Tras casi 90 años de actividad en el país, la autopartista sueca SKF anunció el cierre de su histórica planta en el partido de Malvinas Argentinas. La empresa transformará el complejo en un centro logístico que importará productos desde Brasil, dejando sin empleo a 150 operarios y marcando otro golpe a la industria metalúrgica argentina.
La compañía sueca SKF, líder mundial en la fabricación de rodamientos, confirmó el cese definitivo de la producción nacional en su planta de Tortuguitas, provincia de Buenos Aires. La medida implica la desvinculación de alrededor de 150 trabajadores, que hasta hoy mantenían viva una de las fábricas más emblemáticas del sector metalúrgico argentino.

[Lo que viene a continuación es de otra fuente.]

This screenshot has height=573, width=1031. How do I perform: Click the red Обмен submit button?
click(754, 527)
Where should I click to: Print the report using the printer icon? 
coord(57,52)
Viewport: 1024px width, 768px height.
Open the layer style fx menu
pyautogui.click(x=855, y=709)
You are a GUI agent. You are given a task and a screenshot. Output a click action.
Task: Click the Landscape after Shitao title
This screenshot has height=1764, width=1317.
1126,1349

El cierre, que se concreta tras casi nueve décadas de presencia ininterrumpida en el país, fue comunicado oficialmente al personal, junto con la decisión de reconvertir las instalaciones en un centro de distribución. A partir de ahora, la empresa importará todos sus productos desde Brasil y otros mercados, abandonando la producción local que durante décadas abasteció a la industria automotriz nacional.

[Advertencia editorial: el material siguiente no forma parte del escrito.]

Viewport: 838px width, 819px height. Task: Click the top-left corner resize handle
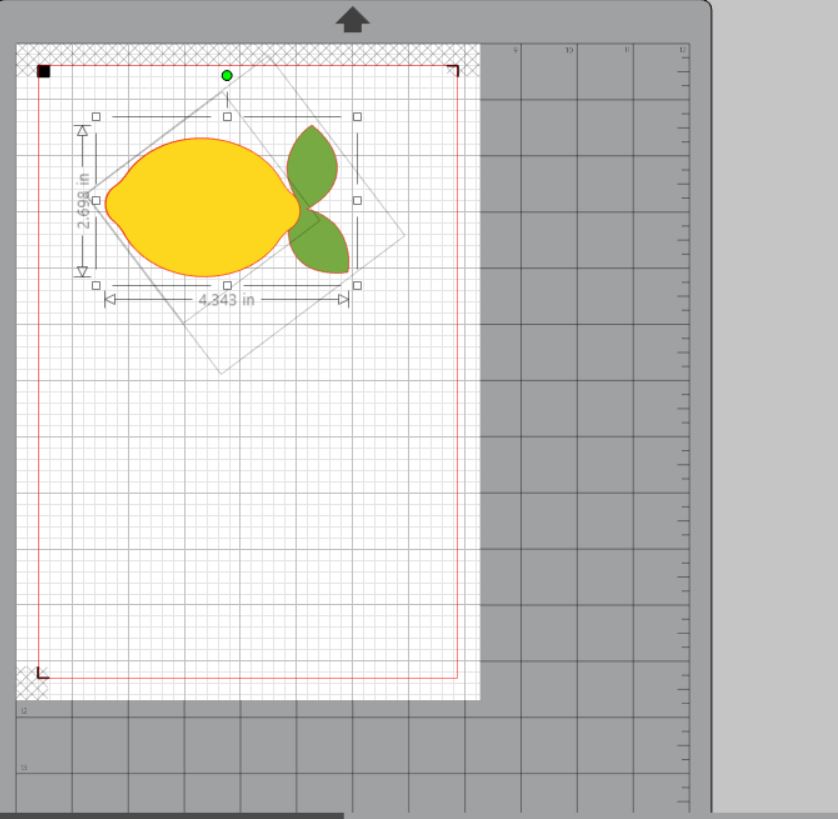point(96,117)
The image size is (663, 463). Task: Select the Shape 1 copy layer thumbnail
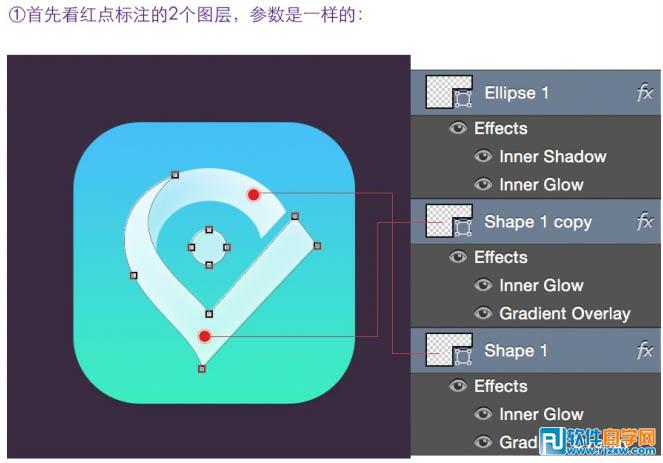coord(449,221)
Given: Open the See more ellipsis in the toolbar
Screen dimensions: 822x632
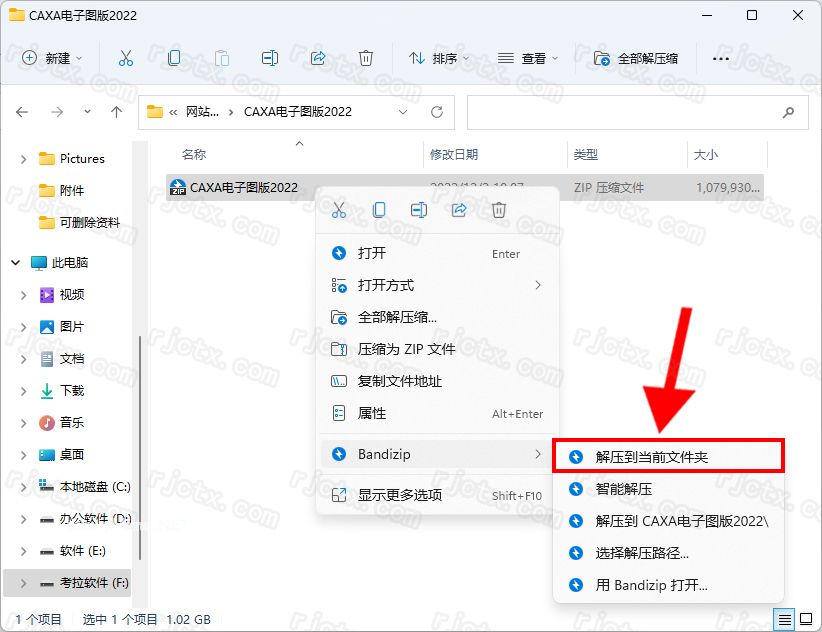Looking at the screenshot, I should point(721,59).
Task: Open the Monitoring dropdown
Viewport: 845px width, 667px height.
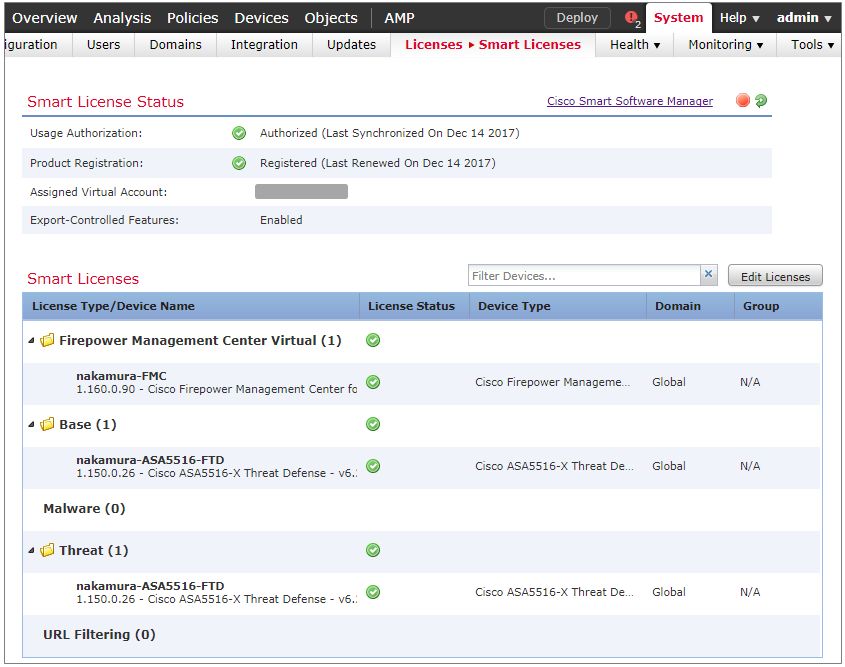Action: pos(724,44)

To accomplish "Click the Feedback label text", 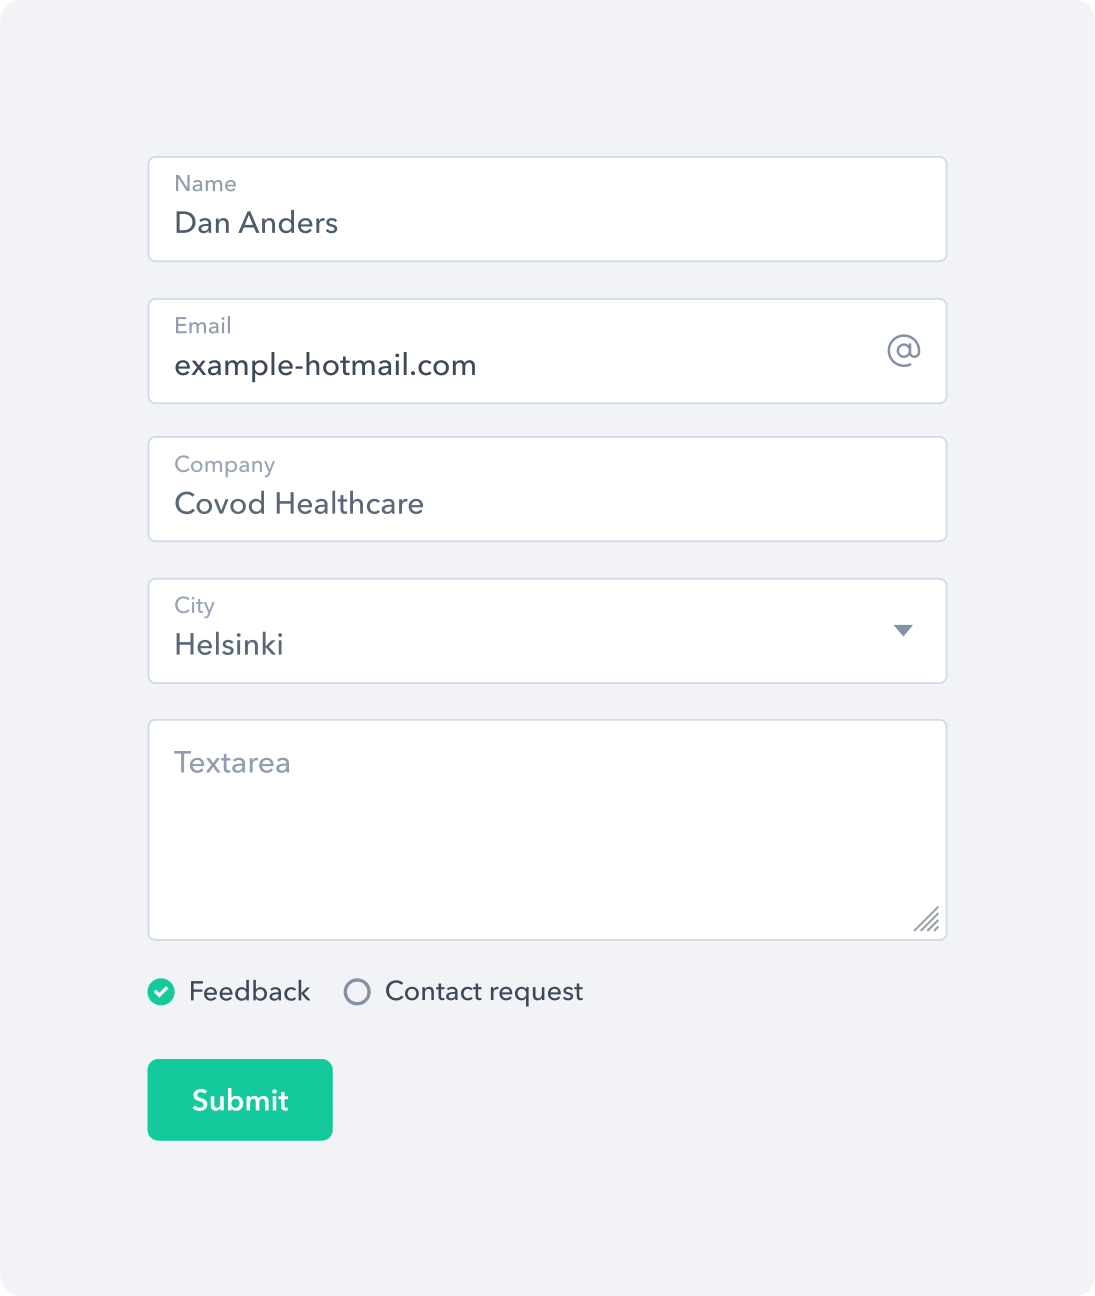I will [249, 991].
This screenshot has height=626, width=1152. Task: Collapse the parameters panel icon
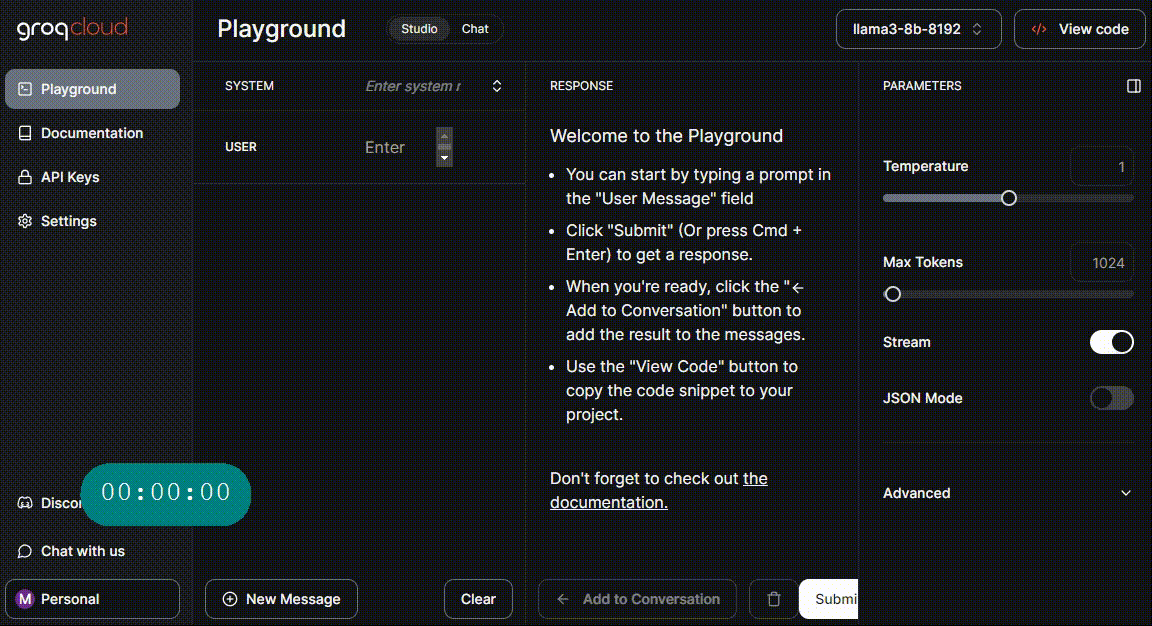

Desde el gremio metalúrgico, su secretario general, Abel Furlán, lamentó la medida y advirtió sobre su impacto en el entramado industrial:
“Mientras el mundo cuida su producción, Argentina abre sus puertas a todo lo importado”, expresó.
Furlán señaló además que la decisión de SKF “representa una transformación profunda del modelo productivo argentino”, al reemplazar la fabricación nacional por la importación directa.
Los trabajadores afectados denunciaron que no hubo instancias de negociación ni propuestas de reconversión que permitieran preservar los puestos laborales. Algunos empleados cuestionaron la falta de respuestas del sindicato, asegurando que “la decisión estaba tomada hace tiempo” y que las autoridades locales “solo comunicaron lo inevitable”.
La planta de SKF en Tortuguitas había sido, durante décadas, símbolo del desarrollo industrial argentino y formaba parte del paisaje productivo bonaerense. Su cierre se suma a una serie de repliegues manufactureros en los últimos meses, en un contexto económico marcado por la apertura importadora y la pérdida de empleos industriales.
Con esta decisión, la empresa sueca pone fin a casi un siglo de historia fabril en el país, transformando una fábrica que fue sinónimo de producción y tecnología nacional en un depósito destinado al comercio exterior.